The first scheme is as follows: only 1 section of registered audio is in the first voiceprint recognition model, four second voiceprint recognition models formed by using 4 sections of detected audio are respectively subjected to similarity matching with the first voiceprint recognition model, and when the number of the detected audio which is not matched with the similarity of the registered audio in the corresponding first voiceprint recognition model is more than or equal to 1, the detection is determined to be invalid. The results are shown in table 1:
TABLE 1
Figure 121728DEST_PATH_IMAGE007
Scheme II: and 4 sections of registered audios exist in the first voiceprint recognition model, a second voiceprint recognition model formed by using 1 section of detection audio is respectively subjected to similarity matching with the first voiceprint recognition model, and when the number of the detection audio which is not matched with the similarity of the registered audio in the corresponding first voiceprint recognition model is more than or equal to 1, the second voiceprint recognition model is determined to be invalid. The results are shown in table 2:
TABLE 2
Figure 499620DEST_PATH_IMAGE008
The third scheme is as follows: and when the number of the detection audios which are not matched with the similarity of the registration audios in the corresponding first voiceprint recognition model is more than or equal to 1, the detection audios are determined to be invalid. The results are shown in table 3:
TABLE 3
Figure 834786DEST_PATH_IMAGE009
The test results of the first scheme and the second scheme are not ideal, because the time length of the registered audio of the first scheme is too short, the effect is poor; the second scheme is that under the condition that the 2-segment audio is another person, the registered audio always contains the voiceprint person of the detected audio, so that the effective detection cannot be carried out. The third scheme avoids the situations, and can simultaneously consider the safety and the user experience when the threshold value is low.
From the above description, it can be seen that the above-described embodiments of the present application achieve the following technical effects:
1) the utility model provides a method for detecting validity of registered audio, which comprises dividing N sections of registered audio into two parts to obtain the building module and the detection group, wherein the building module comprises M sections of registered audio, namely at least two registered audio, the M sections of registered audio of the building module are used for forming the first voiceprint recognition model, each detection audio of the detection group is respectively subjected to similarity matching with the registered audio in the corresponding first voiceprint recognition model to determine whether the registered audio is valid or not.
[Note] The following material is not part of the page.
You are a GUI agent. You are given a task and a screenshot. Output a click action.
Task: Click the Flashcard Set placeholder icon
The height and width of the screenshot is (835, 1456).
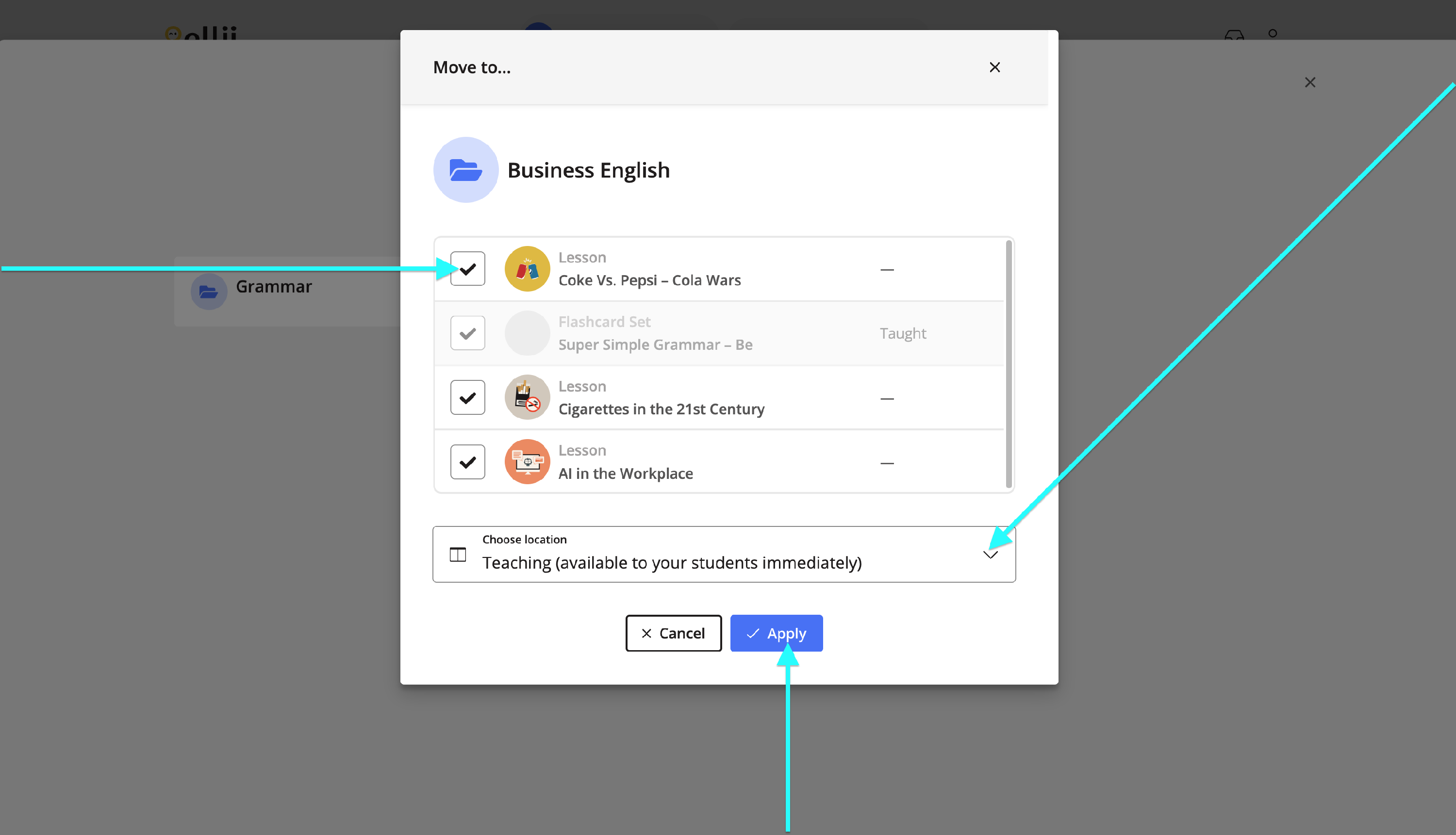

2) The application provides a device for detecting the validity of registered audio, wherein N sections of registered audio with the duration longer than the preset duration are obtained through an obtaining unit, M sections of registered audio are selected through a modeling unit, the first voiceprint recognition model is established, each detected audio in a detection group is subjected to similarity matching with the registered audio in the first voiceprint recognition model through a matching unit, and finally, whether the registered audio is valid or not is determined through a determining unit according to the matching condition. And respectively carrying out similarity matching on each detection audio of the detection group and the corresponding registration audio in the first voiceprint recognition model to determine whether the registration audio is valid, so that the lower proportion of the detection audio which is not the user but is recognized as the user is ensured, the lower proportion of the detection audio which is judged as the user but not the user is also ensured, namely, the lower false acceptance rate and the lower false rejection rate are ensured, and the safety and the user experience sense of the voiceprint recognition process are considered.
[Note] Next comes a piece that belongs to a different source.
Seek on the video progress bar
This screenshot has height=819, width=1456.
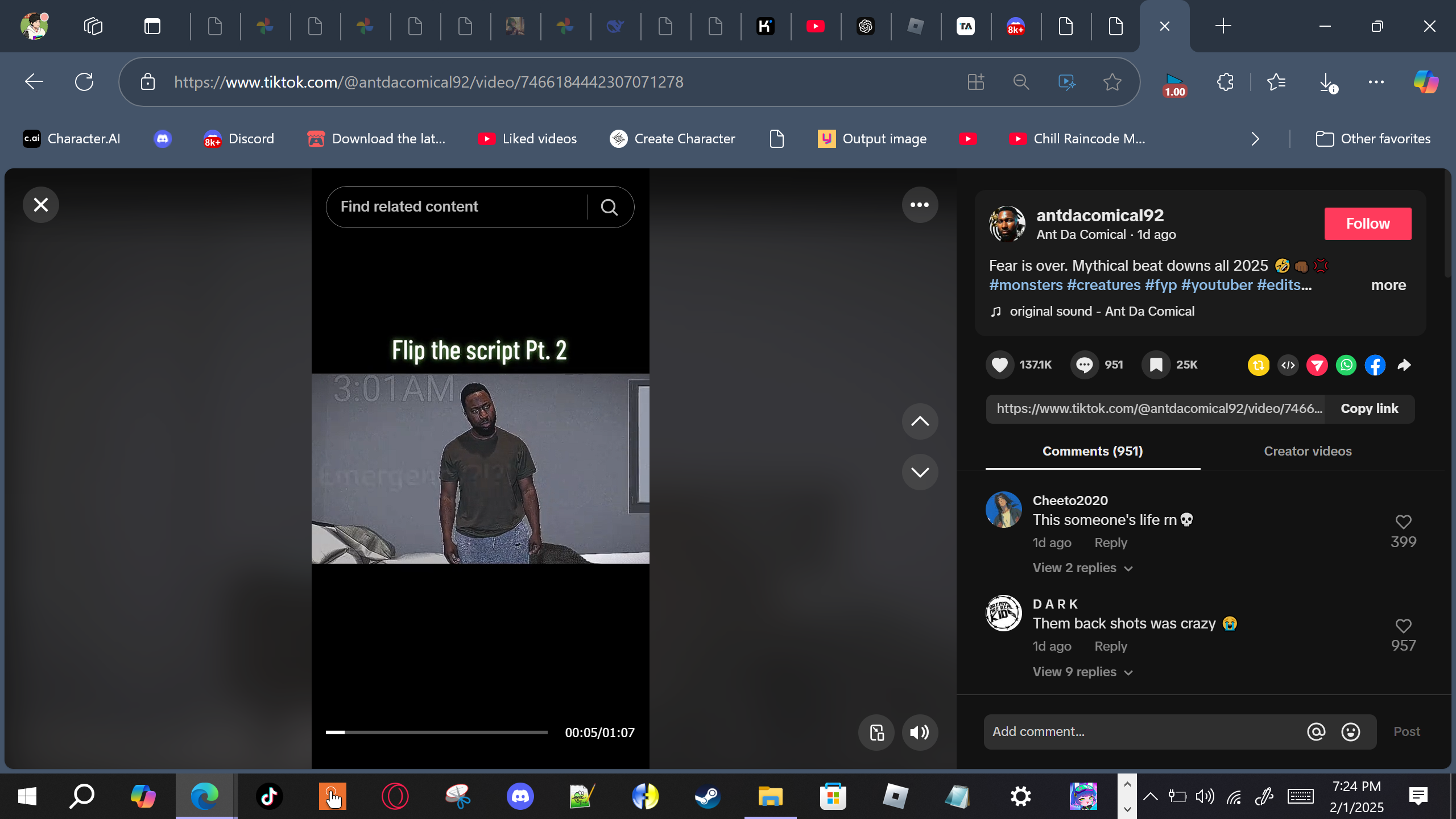[x=436, y=733]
The above description is only a preferred embodiment of the present application and is not intended to limit the present application, and various modifications and changes may be made by those skilled in the art. Any modification, equivalent replacement, improvement and the like made within the spirit and principle of the present application shall be included in the protection scope of the present application.

Claims (10)

1. A method for detecting validity of registered audio, comprising:
acquiring N sections of registered audio, wherein the duration of each section of registered audio is greater than the preset duration;
selecting M sections of the registered audios in the N sections of the registered audios to obtain a plurality of modeling groups, and establishing a first voiceprint recognition model in a one-to-one correspondence mode according to the modeling groups, wherein M is more than 1 and less than N, and M is an integer;
performing similarity matching on each detection audio in a detection group and the corresponding first voiceprint recognition model, wherein the detection group is formed by the registration audio except the modeling group in the N sections of registration audio, and the registration audio in the detection group is the detection audio;
determining that the registered audio is invalid when the number of detected audio that does not match the corresponding first voiceprint recognition model similarity is greater than or equal to a predetermined number.
2. The method of claim 1, wherein N/2 ≦ M ≦ N/2+ 1.
3. The method of claim 2,
selecting M sections of the registered audios in the N sections of the registered audios to obtain a plurality of modeling groups, and establishing a voiceprint recognition model according to the one-to-one correspondence of the modeling groups, wherein the method comprises the following steps:
selecting M sections of the registered audios in the N sections of the registered audios to obtain
Figure DEST_PATH_IMAGE002
A building block is constructed according to
Figure 222454DEST_PATH_IMAGE002
One-to-one correspondence establishment of modeling groups
Figure 139595DEST_PATH_IMAGE002
A voice print recognition model for recognizing the voice print of the user,
and respectively carrying out similarity matching on each detection audio in the detection group and the corresponding first voiceprint recognition model, wherein the similarity matching comprises the following steps:
similarity matching is carried out on each detection audio in the detection group and the corresponding first voiceprint recognition model respectively,
Figure DEST_PATH_IMAGE004
each of the building modulesMatching
Figure DEST_PATH_IMAGE006
Next, the process is carried out.
4. The method of claim 1, wherein similarity matching each detected audio in a detection group with the corresponding first voiceprint recognition model comprises:
establishing a second fingerprint identification model according to each detection audio in the detection group;
similarity matching is carried out on the second voiceprint recognition model and the first voiceprint recognition model;
determining that the similarity of the second voiceprint recognition model and the first voiceprint recognition model is matched under the condition that the similarity of the second voiceprint recognition model and the first voiceprint recognition model is greater than or equal to a preset threshold value;
determining that the similarity of the second voiceprint recognition model and the first voiceprint recognition model does not match in the case that the similarity of the second voiceprint recognition model and the first voiceprint recognition model is smaller than a predetermined threshold.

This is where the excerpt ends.